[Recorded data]

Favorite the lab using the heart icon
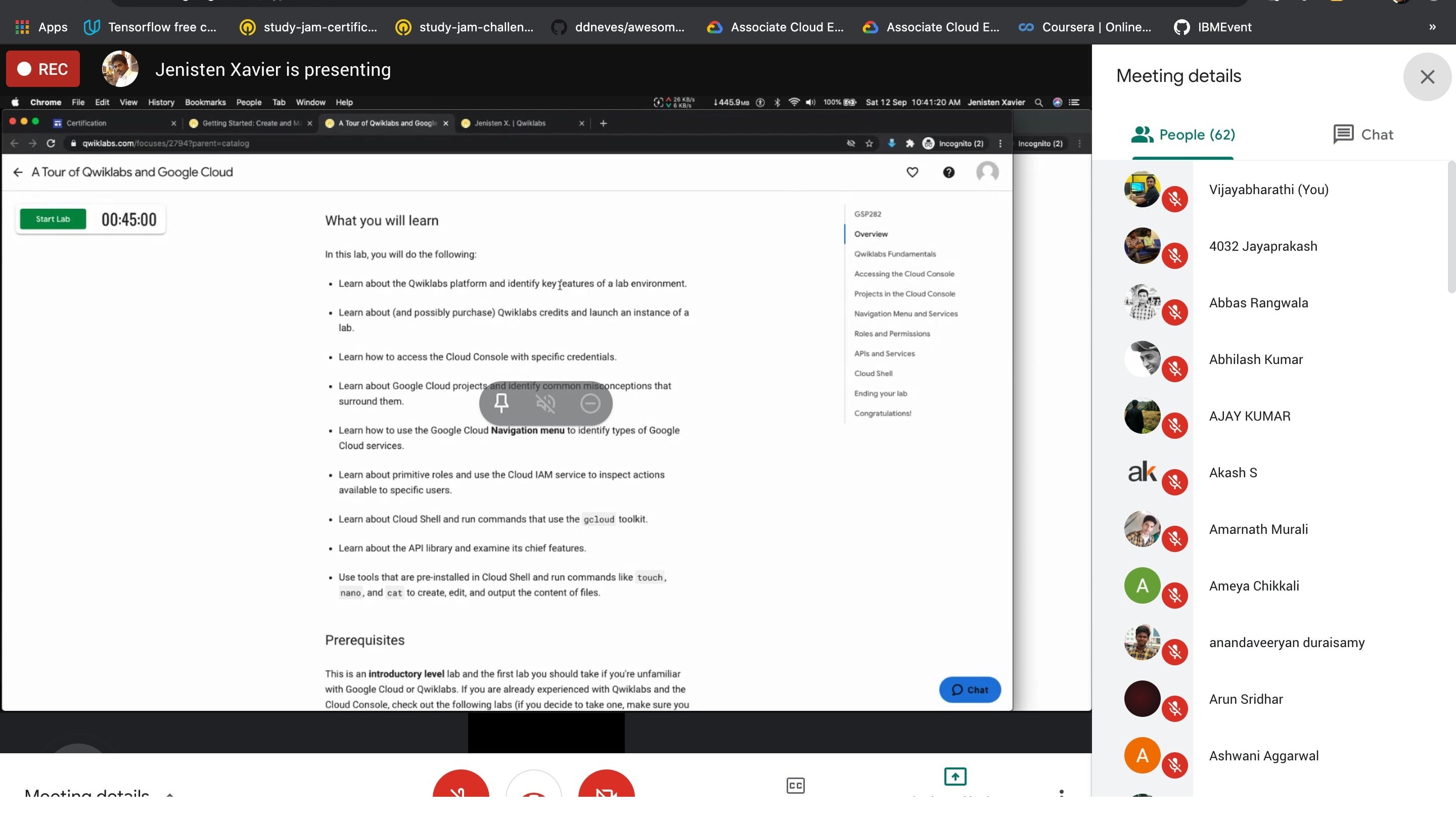 [912, 172]
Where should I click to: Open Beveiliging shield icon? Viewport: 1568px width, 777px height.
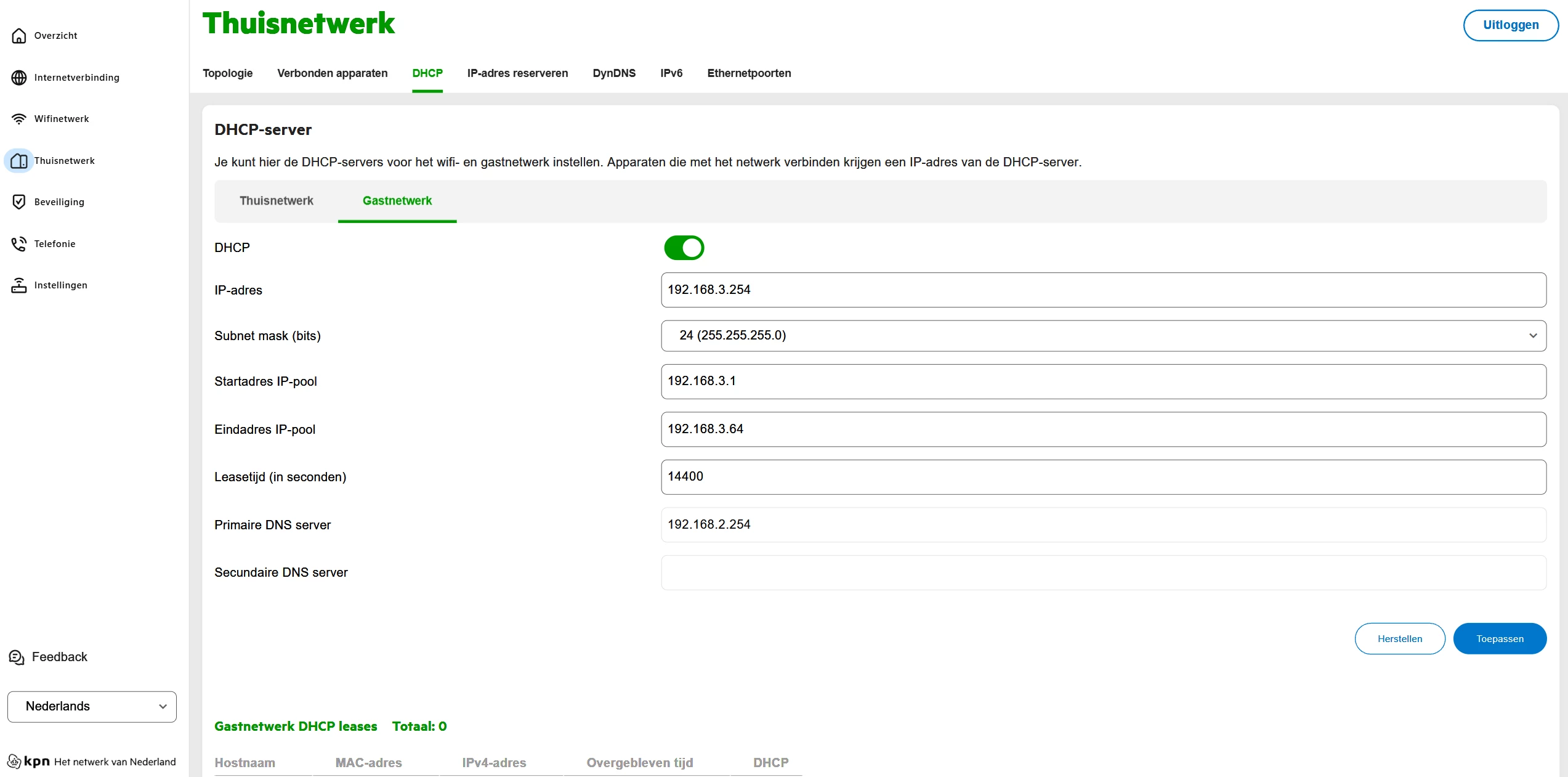19,202
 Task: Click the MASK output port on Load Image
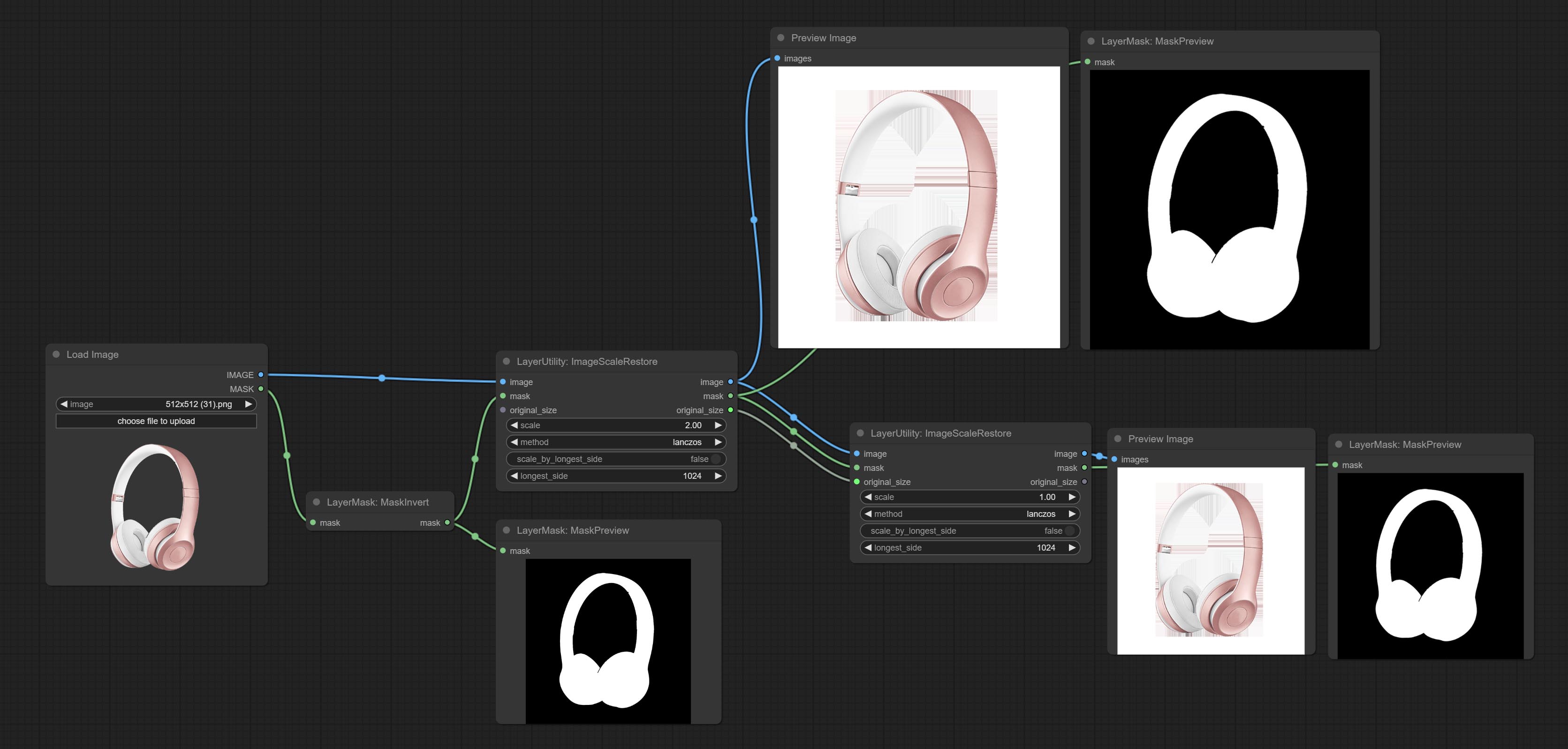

PROBLEM REQUIREMENTS> Both the line containing "Where should I" and the last line of the records above belong in the exact copy, along with every line between them; pictures do not.

OUTPUT>
Where should I click to: Open Beveiliging shield icon? Viewport: 1568px width, 777px height.
19,202
 Task: Click the MASK output port on Load Image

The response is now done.